- **Action item**: Please reproduce the entries below exactly as they stand, but leave the pictures out.

- **Exercise inputs**:
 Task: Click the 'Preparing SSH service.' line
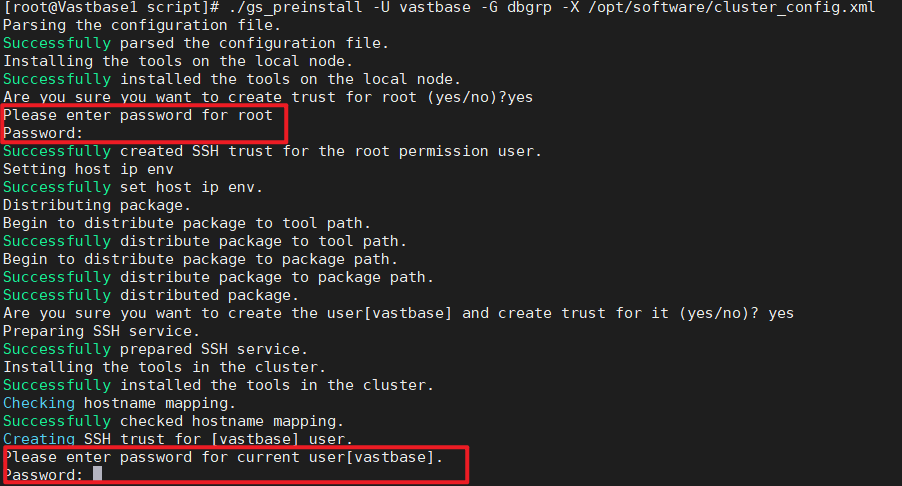[101, 331]
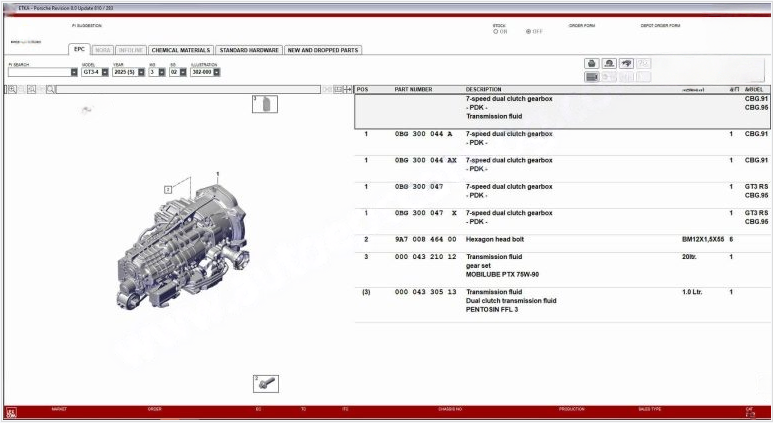This screenshot has height=423, width=773.
Task: Click the bolt thumbnail below the illustration
Action: tap(265, 383)
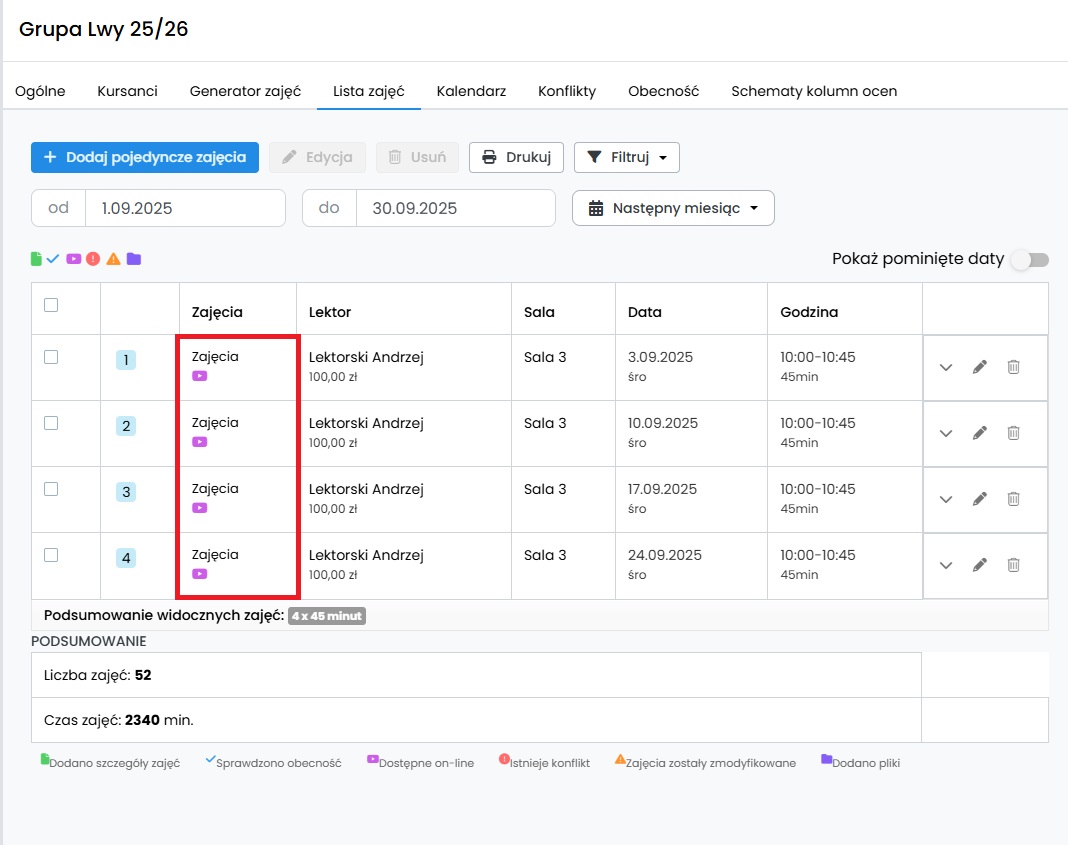Check the box for lesson row 2

tap(51, 423)
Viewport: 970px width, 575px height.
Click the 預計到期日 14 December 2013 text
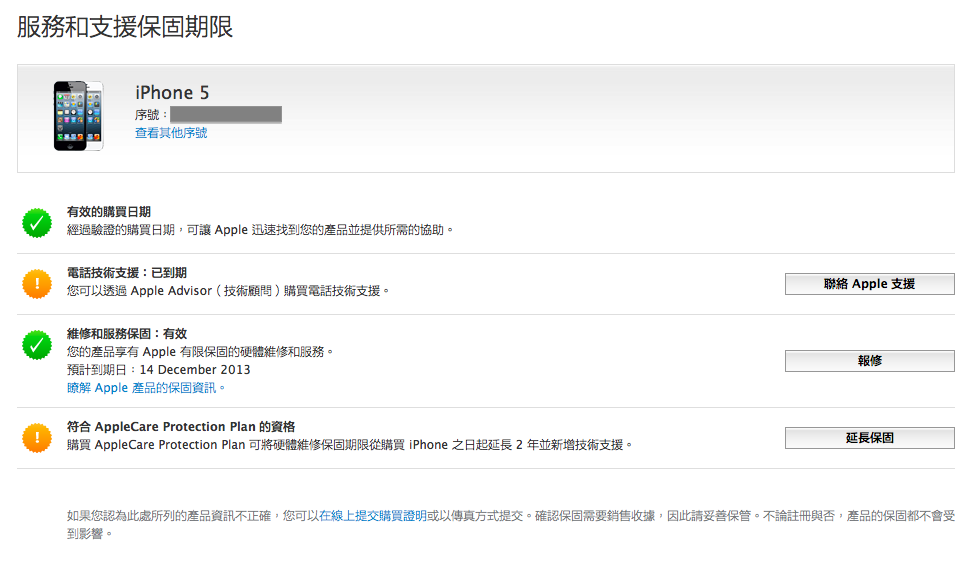(x=158, y=370)
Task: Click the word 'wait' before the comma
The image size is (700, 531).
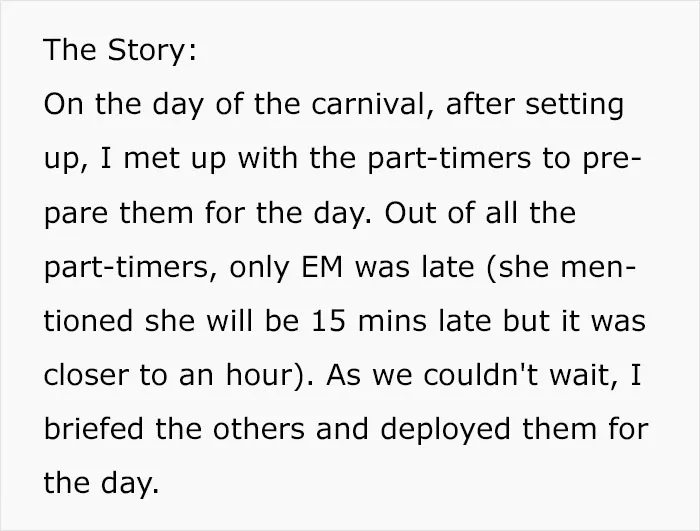Action: coord(585,375)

- **Answer for this exercise**:
 Task: Click the 'Preparing SSH service.' line
[101, 331]
This screenshot has height=423, width=773.
Task: Click the bolt thumbnail below the illustration
Action: tap(265, 383)
Check the box for lesson row 2

tap(51, 423)
Viewport: 970px width, 575px height.
Click the 預計到期日 14 December 2013 text
(x=158, y=370)
Task: Click the word 'wait' before the comma
The image size is (700, 531).
Action: coord(585,375)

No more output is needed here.